Sur la demande au titre du préjudice de jouissance
Le défendeur produit des photographies montrant d’importants désordres en février et septembre 2021. Ces seuls éléments, sans précision sur les suites données, dans le cadre de l’assurance notamment, comme sur leur durée, ne suffisent pas à établir un préjudice tel que sollicité.

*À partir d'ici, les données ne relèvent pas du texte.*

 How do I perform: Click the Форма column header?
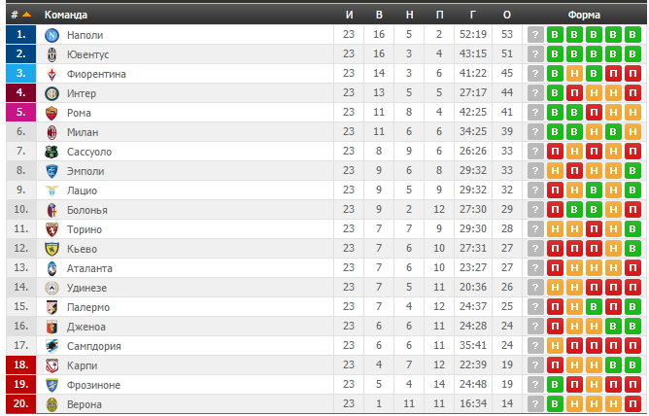pyautogui.click(x=584, y=15)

Cette demande sera rejetée.
Sur les demandes accessoires
Aux termes de l’article 700 du code de procédure civile, le juge condamne la partie tenue aux dépens, ou, à défaut, la partie perdante, à payer à l’autre partie la somme qu’il détermine, au titre des frais exposés et non compris dans les dépens ; dans tous les cas, le juge tient compte de l’équité et de la situation économique de la partie condamnée.
La SCI MARCOS IMMOBILIER, succombant principalement à l’instance, conservera la charge des dépens de la présente instance, conformément à l’article 696 du code de procédure civile.
L’équité commande par ailleurs de condamner la SCI MARCOS IMMOBILIER à payer à Monsieur [O] [S] la somme de 800 euros au titre des frais non compris dans les dépens, en application des dispositions précitées.
Conformément à l’article 514 du code de procédure civile, les décisions de première instance sont, de droit, exécutoires à titre provisoire à moins que la loi ou la décision rendue n’en dispose autrement.
En l’espèce, compte tenu de la nature du litige et en l’absence de dispositions légales contraires, l’exécution provisoire est de droit.
PAR CES MOTIFS,
Le juge des contentieux de la protection, statuant après débats publics, par jugement contradictoire mis à disposition au greffe, et en premier ressort,
DECLARE l’action en résiliation du bail irrecevable ;
DEBOUTE par conséquent la SCI MARCOS IMMOBILIER de l’ensemble de ses demandes au titre de la résiliation ;
CONSTATE que la dette locative fait l’objet d’une décision de la commission de surendettement en cours ;
DIT par conséquent que le montant de la dette locative sera fixé par ladite commission ;
CONDAMNE Monsieur [O] [S] à payer à la SCI MARCOS IMMOBILIER le montant de la dette locative telle que fixée après effacement partiel déjà proposé en date du 11 avril 2024, et selon les modalités retenues par cette dernière ;
DEBOUTE Monsieur [O] [S] de sa demande au titre du préjudice de jouissance ;
CONDAMNE la SCI MARCOS IMMOBILIER à payer à Monsieur [O] [S] la somme de 800 euros au titre de l’article 700 du code de procédure civile,
LAISSE à la SCI MARCOS IMMOBILIER la charge des dépens ;
RAPPELLE que l’exécution provisoire est de droit.
Ainsi jugé et prononcé les jour, mois et an ci-dessus indiqués.